US university to cover Christopher Columbus murals

This October 9, 2015, image courtesy of the University of Notre Dame, shows murals by Luigi Gregori, painted in 1882-84, depicting the life and exploration of Christopher Columbus. – The University of Notre Dame, one of the oldest and most prestigious US centers of higher learning, will cover the murals out of concern that the art works depict a skewed history of colonial America. Painted on the walls of the Catholic institution’s main building — a grand structure with a golden dome built in 1879 — the 12 murals display various moments in the life and exploration of Columbus. (Photo by Matt Cashore / University of Notre Dame / AFP)

CHICAGO, United States (AFP) — The University of Notre Dame, one of the oldest and most prestigious US centers of higher learning, will cover murals depicting Christopher Columbus out of concern that the art works depict a skewed history of colonial America.

Painted on the walls of the Catholic institution’s main building — a grand structure with a golden dome built in 1879 in the Midwestern state of Indiana — the 12 murals display various moments in the life and exploration of Columbus.

Critics say the images celebrate outdated stereotypes of Native Americans while ignoring the devastating consequences of colonialism.

The university’s president Rev John Jenkins said in an open letter that the works, painted by Luigi Gregori in the 1880s, were intended to portray Catholic immigrants in a positive light at a time when they faced discrimination in America.

However, he acknowledged that in recent years the murals have come to be perceived as “at best blind to the consequences of Columbus’s voyage for the indigenous peoples who inhabited this ‘new’ world and at worst demeaning toward them.”

While the school attempted to address the problem by providing brochures that put the murals in historic context, Jenkins said that has not been enough.

The murals, which were painted directly onto the building’s plaster walls and thus cannot be removed, will be preserved but covered. The university plans to create a separate, permanent display of photographs of the murals that will put them in proper historic context.

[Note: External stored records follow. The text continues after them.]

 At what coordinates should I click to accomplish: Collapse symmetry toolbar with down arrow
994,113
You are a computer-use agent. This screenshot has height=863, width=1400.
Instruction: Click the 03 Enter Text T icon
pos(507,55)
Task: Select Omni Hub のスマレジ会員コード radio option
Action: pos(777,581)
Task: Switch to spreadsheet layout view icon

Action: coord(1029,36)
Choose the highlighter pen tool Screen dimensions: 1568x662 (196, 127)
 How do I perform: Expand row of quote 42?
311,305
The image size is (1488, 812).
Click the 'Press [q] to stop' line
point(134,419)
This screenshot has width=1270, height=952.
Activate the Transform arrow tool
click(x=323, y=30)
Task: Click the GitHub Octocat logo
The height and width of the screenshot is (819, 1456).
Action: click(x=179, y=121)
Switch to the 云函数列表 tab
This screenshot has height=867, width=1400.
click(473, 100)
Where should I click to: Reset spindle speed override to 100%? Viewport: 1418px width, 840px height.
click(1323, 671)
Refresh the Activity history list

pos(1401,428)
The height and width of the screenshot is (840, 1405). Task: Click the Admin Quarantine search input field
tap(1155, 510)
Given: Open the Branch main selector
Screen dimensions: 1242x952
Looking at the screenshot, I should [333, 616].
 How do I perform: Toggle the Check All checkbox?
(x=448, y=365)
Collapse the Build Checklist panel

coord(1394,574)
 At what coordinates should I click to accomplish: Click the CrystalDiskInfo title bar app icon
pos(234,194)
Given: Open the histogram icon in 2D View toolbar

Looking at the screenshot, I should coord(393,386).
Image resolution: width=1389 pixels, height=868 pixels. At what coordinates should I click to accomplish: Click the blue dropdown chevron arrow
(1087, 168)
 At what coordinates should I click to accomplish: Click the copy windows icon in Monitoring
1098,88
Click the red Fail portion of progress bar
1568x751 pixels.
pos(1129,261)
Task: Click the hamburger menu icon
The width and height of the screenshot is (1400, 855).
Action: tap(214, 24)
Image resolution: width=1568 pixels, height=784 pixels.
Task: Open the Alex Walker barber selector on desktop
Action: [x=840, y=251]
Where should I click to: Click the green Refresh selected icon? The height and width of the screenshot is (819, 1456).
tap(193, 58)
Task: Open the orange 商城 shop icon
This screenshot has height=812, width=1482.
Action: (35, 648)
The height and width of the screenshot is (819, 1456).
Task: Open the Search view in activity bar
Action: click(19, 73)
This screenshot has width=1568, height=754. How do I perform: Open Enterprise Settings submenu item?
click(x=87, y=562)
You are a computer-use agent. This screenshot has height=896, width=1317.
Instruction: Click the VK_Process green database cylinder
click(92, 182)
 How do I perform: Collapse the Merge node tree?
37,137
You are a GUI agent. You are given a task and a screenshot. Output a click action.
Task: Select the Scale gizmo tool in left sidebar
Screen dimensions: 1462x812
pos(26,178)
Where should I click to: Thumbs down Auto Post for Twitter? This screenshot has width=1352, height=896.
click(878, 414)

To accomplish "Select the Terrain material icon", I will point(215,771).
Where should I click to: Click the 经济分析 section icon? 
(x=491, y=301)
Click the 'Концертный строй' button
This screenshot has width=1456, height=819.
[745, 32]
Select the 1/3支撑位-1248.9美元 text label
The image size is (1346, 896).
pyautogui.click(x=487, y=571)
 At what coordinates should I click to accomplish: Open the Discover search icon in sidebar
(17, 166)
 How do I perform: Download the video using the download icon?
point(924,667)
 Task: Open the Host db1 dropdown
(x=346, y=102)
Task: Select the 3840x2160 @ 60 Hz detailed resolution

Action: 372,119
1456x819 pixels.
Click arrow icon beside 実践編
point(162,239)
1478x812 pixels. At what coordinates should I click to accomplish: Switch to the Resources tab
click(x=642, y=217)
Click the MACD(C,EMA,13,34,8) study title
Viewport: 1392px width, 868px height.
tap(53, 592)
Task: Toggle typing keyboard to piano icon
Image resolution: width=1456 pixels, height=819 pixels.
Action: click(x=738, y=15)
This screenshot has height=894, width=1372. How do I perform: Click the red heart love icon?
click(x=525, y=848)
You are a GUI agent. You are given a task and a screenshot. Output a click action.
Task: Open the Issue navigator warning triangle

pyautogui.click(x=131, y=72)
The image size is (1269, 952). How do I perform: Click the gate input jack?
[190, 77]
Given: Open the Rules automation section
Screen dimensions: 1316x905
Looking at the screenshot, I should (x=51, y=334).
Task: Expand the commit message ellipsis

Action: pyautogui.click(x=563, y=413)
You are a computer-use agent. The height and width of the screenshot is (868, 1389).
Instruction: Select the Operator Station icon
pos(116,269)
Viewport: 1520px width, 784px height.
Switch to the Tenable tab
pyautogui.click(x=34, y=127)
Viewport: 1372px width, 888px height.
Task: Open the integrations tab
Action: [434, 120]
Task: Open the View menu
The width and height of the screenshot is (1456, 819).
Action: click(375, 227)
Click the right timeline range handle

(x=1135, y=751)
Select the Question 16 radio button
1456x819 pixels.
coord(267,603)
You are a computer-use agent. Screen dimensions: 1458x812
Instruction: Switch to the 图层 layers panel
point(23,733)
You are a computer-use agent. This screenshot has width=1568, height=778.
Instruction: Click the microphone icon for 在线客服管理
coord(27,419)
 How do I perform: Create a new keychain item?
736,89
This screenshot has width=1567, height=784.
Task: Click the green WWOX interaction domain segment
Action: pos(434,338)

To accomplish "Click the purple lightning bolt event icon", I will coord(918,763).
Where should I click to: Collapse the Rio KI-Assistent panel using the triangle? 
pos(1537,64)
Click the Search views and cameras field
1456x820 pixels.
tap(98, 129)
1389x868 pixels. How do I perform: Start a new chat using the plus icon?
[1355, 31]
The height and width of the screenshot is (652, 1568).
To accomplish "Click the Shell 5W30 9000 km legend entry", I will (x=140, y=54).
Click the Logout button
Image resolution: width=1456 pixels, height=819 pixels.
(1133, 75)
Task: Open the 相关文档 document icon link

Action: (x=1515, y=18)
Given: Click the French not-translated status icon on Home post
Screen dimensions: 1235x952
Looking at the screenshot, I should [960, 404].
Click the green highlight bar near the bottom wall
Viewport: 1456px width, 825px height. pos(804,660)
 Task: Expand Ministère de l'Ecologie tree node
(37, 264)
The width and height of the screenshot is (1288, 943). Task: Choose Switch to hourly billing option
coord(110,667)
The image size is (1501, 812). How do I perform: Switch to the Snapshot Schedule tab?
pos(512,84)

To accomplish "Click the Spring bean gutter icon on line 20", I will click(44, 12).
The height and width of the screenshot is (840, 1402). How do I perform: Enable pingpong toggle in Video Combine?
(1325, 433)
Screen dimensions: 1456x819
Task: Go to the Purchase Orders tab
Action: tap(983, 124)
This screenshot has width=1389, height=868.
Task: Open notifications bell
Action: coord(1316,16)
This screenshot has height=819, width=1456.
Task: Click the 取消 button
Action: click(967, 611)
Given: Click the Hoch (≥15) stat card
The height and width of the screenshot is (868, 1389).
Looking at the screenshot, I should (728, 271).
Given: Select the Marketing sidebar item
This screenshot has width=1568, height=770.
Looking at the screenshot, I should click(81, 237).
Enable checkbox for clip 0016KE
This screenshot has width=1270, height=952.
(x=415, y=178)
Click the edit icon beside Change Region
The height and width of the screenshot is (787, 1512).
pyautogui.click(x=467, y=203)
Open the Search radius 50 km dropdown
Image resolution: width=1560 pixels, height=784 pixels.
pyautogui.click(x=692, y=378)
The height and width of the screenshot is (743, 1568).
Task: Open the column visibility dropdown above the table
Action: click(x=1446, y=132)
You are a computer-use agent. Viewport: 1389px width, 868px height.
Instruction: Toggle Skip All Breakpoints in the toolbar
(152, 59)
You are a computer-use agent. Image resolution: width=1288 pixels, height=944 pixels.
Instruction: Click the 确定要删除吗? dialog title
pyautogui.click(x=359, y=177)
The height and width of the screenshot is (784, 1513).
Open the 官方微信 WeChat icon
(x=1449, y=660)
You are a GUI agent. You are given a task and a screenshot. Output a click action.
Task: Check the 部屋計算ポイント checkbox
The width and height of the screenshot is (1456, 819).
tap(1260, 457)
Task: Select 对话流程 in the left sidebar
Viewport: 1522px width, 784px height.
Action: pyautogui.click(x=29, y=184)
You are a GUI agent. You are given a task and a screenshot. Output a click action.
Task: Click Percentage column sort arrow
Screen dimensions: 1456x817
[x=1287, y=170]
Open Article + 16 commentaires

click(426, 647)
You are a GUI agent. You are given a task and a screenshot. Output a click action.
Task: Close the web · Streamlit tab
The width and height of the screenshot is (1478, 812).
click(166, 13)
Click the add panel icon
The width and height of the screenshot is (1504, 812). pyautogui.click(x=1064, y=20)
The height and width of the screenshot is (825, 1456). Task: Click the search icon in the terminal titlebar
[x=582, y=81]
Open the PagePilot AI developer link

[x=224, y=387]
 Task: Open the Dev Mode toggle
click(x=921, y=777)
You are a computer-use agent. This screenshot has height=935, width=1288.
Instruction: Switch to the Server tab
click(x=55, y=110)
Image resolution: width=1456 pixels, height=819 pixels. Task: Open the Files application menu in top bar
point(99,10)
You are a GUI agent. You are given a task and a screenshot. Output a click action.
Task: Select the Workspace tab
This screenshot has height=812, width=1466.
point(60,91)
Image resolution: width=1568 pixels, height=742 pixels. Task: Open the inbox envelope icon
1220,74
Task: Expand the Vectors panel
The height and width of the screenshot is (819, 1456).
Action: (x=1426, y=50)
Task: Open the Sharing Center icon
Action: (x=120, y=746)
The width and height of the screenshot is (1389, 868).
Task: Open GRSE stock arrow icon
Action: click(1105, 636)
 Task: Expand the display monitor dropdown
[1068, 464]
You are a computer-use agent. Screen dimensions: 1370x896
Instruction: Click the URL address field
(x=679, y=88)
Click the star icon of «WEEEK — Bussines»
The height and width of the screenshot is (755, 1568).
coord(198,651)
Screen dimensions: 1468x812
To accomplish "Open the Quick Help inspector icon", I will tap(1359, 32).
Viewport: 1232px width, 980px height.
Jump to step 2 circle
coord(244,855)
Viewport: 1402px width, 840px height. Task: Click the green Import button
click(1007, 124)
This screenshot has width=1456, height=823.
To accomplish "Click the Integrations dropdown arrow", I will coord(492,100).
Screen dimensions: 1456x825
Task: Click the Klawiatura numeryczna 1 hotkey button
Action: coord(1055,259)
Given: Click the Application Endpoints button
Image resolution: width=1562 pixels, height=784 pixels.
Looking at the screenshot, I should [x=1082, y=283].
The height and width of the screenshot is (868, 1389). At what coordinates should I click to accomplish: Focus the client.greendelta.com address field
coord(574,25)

“We wish to preserve artistic works originally intended to celebrate immigrant Catholics who were marginalized at the time in society, but do so in a way that avoids unintentionally marginalizing others,” Jenkins said.

The school’s Native American Student Association praised the move in a Facebook post as a “thoughtful and wise decision.”

“This is a good step towards acknowledging the full humanity of those Native people who have come before us.”

The Catholic university was founded in 1842 by Edward Sorin, a French missionary priest, and currently has about 12,000 students.